• Exercise requirements: Every line containing the word "agent" is to be copied from the data below.
___ Data records ___
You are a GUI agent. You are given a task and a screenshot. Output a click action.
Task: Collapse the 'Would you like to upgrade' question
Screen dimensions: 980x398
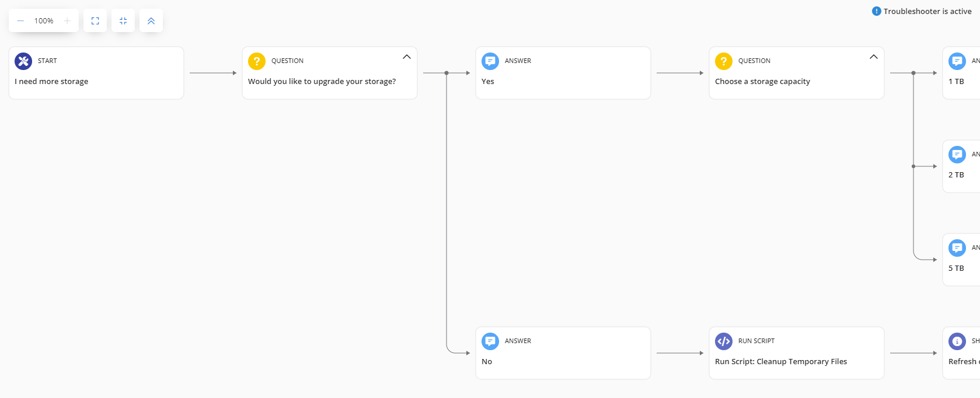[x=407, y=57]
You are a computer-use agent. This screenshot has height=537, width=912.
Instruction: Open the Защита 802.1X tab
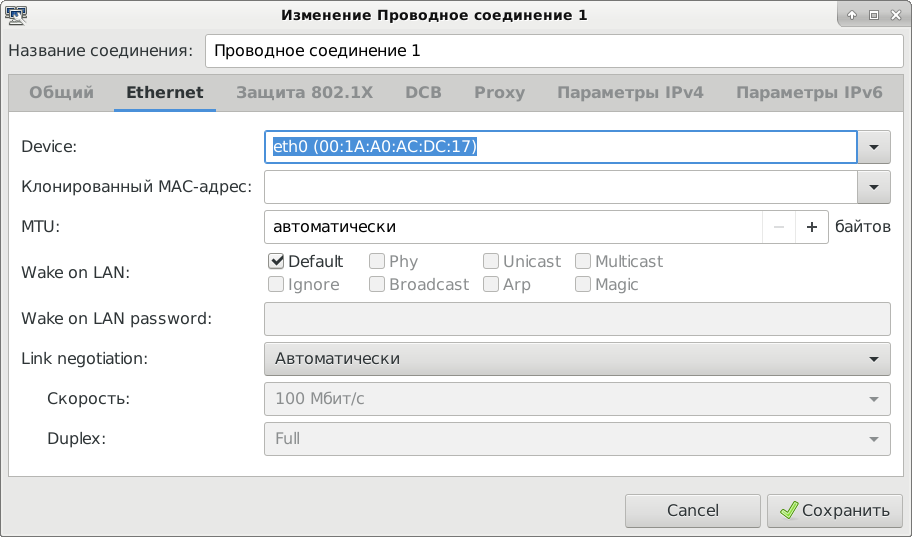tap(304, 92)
___
___ Data records ___
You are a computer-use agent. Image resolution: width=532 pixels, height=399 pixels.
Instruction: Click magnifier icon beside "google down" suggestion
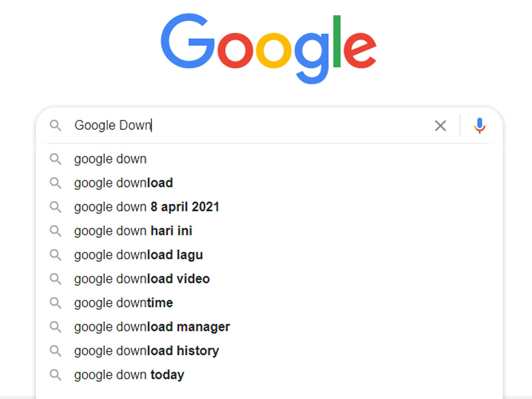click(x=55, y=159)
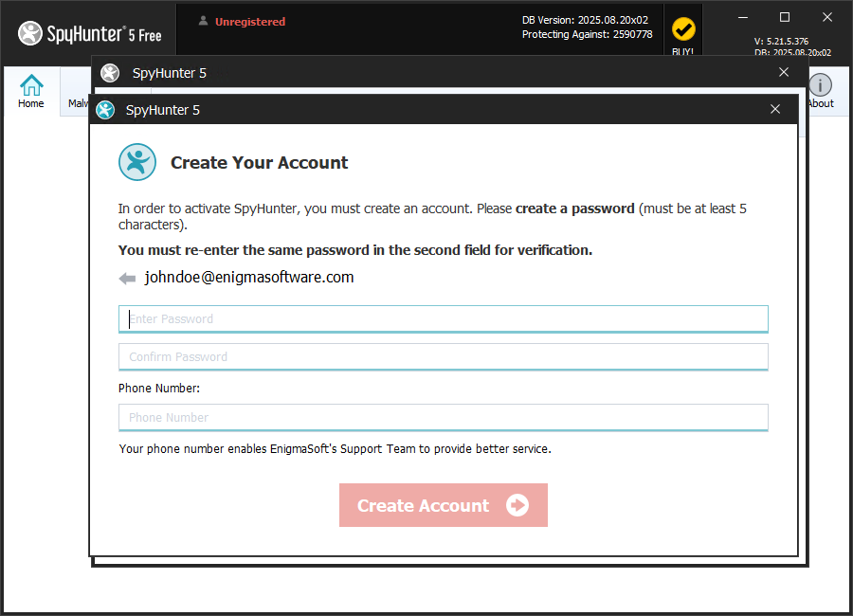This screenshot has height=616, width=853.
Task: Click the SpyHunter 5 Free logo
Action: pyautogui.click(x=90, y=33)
___
• Result of the exercise:
You are a GUI agent. You are given a task and a screenshot. Output a click action.
You are a computer-use agent. This screenshot has height=537, width=912.
You are a computer-use agent. Image resolution: width=532 pixels, height=399 pixels.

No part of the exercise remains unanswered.